**** INFORMATION SUPPLIED ****
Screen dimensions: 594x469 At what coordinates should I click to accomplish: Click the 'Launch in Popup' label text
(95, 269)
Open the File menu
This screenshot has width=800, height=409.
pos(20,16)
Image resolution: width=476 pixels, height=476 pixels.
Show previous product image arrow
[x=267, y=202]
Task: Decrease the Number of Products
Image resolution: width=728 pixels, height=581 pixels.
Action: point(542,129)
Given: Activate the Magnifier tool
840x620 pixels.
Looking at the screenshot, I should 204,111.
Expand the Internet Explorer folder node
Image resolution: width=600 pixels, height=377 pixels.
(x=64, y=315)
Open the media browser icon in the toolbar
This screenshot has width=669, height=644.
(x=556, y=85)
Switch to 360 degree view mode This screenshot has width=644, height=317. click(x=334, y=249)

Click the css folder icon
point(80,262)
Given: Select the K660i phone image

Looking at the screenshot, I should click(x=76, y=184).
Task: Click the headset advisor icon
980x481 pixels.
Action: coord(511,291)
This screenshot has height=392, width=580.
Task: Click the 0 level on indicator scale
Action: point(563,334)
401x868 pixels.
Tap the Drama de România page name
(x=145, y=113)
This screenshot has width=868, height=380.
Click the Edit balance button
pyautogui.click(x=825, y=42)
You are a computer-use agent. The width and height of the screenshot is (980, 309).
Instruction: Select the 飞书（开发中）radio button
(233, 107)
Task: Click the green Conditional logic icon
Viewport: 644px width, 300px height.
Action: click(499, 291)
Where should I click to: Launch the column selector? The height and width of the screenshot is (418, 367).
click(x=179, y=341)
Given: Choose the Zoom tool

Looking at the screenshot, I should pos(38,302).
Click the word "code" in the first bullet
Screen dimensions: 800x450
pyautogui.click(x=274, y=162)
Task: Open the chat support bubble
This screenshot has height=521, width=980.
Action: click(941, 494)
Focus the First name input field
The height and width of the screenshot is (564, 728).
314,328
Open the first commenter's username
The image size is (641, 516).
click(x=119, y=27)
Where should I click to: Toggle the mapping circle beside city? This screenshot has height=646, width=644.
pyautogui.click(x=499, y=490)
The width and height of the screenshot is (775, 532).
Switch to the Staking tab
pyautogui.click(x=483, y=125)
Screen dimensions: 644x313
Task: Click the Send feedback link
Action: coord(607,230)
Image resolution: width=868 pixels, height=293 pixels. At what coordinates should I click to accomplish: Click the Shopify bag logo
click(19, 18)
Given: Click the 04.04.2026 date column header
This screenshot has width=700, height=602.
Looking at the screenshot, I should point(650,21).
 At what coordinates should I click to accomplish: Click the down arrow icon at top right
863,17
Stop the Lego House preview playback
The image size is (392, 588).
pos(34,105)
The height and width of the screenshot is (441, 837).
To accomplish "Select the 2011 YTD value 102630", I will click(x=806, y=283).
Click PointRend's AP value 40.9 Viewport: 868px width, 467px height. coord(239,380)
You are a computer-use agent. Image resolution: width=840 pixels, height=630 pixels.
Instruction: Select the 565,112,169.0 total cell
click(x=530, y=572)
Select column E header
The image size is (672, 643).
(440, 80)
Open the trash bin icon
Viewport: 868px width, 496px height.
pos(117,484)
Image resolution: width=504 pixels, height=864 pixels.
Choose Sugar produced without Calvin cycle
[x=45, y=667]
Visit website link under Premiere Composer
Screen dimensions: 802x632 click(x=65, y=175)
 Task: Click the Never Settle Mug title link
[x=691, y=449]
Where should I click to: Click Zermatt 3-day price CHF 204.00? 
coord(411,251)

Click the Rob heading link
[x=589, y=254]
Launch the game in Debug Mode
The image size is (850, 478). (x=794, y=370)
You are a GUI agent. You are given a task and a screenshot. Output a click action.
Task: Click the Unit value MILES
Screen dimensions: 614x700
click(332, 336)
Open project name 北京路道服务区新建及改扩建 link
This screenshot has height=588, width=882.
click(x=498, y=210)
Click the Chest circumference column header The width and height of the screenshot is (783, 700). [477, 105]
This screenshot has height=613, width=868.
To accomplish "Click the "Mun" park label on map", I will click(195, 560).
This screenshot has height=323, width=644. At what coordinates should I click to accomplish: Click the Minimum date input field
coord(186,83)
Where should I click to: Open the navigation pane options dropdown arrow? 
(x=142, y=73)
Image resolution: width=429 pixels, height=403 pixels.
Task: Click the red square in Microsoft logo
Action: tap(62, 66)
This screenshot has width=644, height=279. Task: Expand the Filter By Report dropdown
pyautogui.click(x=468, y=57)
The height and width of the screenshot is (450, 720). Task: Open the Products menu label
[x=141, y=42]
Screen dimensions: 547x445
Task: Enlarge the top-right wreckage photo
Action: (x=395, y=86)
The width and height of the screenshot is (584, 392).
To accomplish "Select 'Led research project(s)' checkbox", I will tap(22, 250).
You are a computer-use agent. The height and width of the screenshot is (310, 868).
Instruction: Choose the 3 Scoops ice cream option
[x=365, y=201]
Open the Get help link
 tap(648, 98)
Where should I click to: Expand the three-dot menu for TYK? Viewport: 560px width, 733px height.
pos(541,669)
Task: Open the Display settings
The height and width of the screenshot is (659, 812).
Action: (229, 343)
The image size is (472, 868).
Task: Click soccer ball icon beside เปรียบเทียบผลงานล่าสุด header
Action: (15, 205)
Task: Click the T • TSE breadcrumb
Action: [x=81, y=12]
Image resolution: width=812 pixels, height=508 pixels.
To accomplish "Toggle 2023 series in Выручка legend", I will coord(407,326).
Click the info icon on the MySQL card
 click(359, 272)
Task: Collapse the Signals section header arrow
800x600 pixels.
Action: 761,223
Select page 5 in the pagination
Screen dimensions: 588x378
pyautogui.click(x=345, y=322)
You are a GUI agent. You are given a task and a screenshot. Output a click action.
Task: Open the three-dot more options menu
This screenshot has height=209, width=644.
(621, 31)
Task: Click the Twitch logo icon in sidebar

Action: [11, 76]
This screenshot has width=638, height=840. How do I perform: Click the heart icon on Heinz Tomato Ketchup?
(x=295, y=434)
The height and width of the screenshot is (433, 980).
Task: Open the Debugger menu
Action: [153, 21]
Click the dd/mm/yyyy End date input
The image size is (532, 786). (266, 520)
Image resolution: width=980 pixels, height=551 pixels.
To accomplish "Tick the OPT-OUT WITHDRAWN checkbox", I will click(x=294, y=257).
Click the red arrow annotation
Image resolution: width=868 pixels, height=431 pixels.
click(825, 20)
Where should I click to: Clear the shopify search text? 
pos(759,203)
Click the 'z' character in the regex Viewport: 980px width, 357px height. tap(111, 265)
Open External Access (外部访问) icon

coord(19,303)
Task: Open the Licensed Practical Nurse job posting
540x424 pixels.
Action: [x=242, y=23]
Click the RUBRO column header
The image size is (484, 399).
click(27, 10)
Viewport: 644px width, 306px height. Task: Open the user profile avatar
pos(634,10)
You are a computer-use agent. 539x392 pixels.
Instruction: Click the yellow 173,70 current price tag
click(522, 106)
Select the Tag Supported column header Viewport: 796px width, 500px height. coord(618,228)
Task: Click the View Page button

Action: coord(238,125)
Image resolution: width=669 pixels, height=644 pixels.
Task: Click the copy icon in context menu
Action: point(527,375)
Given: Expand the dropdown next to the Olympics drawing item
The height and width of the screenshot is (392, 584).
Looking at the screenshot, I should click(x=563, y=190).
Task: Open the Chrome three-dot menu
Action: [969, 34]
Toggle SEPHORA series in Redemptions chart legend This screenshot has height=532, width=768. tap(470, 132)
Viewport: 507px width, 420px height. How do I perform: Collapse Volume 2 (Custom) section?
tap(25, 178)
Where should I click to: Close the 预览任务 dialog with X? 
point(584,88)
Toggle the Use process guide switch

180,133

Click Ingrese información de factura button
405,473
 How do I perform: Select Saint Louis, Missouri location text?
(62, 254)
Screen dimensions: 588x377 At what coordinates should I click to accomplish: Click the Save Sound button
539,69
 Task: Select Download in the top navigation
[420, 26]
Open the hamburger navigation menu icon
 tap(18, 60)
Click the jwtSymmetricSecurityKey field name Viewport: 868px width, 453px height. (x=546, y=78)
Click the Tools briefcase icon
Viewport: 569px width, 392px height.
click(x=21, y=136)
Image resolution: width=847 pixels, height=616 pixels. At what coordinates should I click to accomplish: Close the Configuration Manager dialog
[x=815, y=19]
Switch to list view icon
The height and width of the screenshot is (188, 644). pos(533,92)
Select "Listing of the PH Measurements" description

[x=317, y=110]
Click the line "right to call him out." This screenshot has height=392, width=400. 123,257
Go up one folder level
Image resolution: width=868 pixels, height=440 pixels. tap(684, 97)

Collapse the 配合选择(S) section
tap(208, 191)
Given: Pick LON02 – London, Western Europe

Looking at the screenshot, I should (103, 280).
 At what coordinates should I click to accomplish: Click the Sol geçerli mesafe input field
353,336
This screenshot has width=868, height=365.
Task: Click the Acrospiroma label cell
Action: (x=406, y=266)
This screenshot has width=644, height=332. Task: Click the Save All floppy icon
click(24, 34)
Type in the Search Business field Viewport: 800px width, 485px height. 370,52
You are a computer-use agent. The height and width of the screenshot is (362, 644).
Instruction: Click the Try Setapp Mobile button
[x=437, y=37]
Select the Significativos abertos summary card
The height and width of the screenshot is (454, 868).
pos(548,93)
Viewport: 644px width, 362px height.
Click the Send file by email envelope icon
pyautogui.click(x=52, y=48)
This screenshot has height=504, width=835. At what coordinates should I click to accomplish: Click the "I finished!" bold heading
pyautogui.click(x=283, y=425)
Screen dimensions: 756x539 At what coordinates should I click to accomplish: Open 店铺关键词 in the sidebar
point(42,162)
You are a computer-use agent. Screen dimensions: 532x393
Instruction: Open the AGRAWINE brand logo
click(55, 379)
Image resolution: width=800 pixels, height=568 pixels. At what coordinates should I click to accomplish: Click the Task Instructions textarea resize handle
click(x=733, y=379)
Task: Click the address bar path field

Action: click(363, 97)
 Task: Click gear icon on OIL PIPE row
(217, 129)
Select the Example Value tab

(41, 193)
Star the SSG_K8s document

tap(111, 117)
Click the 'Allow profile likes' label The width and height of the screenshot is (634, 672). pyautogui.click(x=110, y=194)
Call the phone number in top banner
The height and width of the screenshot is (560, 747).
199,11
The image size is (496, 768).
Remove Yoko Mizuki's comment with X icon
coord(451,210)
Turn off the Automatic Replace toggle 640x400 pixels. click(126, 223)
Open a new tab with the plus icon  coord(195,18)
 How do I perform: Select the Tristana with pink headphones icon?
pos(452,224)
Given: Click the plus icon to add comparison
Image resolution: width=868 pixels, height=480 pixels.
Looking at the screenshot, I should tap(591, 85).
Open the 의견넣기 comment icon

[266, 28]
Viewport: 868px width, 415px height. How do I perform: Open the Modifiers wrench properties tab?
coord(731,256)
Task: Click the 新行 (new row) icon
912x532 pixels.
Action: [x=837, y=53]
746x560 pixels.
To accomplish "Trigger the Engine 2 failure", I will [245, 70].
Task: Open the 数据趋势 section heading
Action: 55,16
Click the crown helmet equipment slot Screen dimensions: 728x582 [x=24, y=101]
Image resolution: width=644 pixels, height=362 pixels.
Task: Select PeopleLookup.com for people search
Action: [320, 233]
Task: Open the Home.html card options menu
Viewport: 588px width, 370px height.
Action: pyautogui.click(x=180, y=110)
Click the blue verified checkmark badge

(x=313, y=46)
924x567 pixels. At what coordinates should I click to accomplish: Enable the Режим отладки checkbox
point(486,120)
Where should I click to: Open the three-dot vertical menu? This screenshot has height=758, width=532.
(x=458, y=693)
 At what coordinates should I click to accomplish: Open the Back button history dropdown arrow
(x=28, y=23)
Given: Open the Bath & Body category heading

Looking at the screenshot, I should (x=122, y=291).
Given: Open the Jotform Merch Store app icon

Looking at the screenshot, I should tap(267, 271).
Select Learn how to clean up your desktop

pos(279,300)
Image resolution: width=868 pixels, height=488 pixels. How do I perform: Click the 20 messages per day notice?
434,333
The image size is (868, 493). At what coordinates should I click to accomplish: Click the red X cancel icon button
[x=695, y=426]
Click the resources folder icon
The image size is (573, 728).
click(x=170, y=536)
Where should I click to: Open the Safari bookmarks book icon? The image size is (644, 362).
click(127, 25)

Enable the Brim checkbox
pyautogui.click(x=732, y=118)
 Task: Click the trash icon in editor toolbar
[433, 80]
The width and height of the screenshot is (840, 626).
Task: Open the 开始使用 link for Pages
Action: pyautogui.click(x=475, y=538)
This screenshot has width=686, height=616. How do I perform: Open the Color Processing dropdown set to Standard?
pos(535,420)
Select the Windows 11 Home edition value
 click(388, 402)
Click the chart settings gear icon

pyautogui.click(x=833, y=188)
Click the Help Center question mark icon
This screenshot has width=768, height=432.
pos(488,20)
****
EXERCISE » Write out exactly, please, the lines beginning at the start of the material and ending with the line that holds "Open the first commenter's username", both included.

TASK ANSWER »
Screen dimensions: 594x469 At what coordinates should I click to accomplish: Click the 'Launch in Popup' label text
(95, 269)
Open the File menu
This screenshot has width=800, height=409.
pos(20,16)
Image resolution: width=476 pixels, height=476 pixels.
Show previous product image arrow
[x=267, y=202]
Task: Decrease the Number of Products
Image resolution: width=728 pixels, height=581 pixels.
Action: point(542,129)
Given: Activate the Magnifier tool
840x620 pixels.
Looking at the screenshot, I should 204,111.
Expand the Internet Explorer folder node
Image resolution: width=600 pixels, height=377 pixels.
(x=64, y=315)
Open the media browser icon in the toolbar
This screenshot has width=669, height=644.
(x=556, y=85)
Switch to 360 degree view mode This screenshot has width=644, height=317. click(x=334, y=249)

Click the css folder icon
point(80,262)
Given: Select the K660i phone image

Looking at the screenshot, I should click(x=76, y=184).
Task: Click the headset advisor icon
980x481 pixels.
Action: coord(511,291)
This screenshot has height=392, width=580.
Task: Click the 0 level on indicator scale
Action: point(563,334)
401x868 pixels.
Tap the Drama de România page name
(x=145, y=113)
This screenshot has width=868, height=380.
Click the Edit balance button
pyautogui.click(x=825, y=42)
You are a computer-use agent. The width and height of the screenshot is (980, 309).
Instruction: Select the 飞书（开发中）radio button
(233, 107)
Task: Click the green Conditional logic icon
Viewport: 644px width, 300px height.
Action: click(499, 291)
Where should I click to: Launch the column selector? The height and width of the screenshot is (418, 367).
click(x=179, y=341)
Given: Choose the Zoom tool

Looking at the screenshot, I should pos(38,302).
Click the word "code" in the first bullet
Screen dimensions: 800x450
pyautogui.click(x=274, y=162)
Task: Open the chat support bubble
This screenshot has height=521, width=980.
Action: click(941, 494)
Focus the First name input field
The height and width of the screenshot is (564, 728).
314,328
Open the first commenter's username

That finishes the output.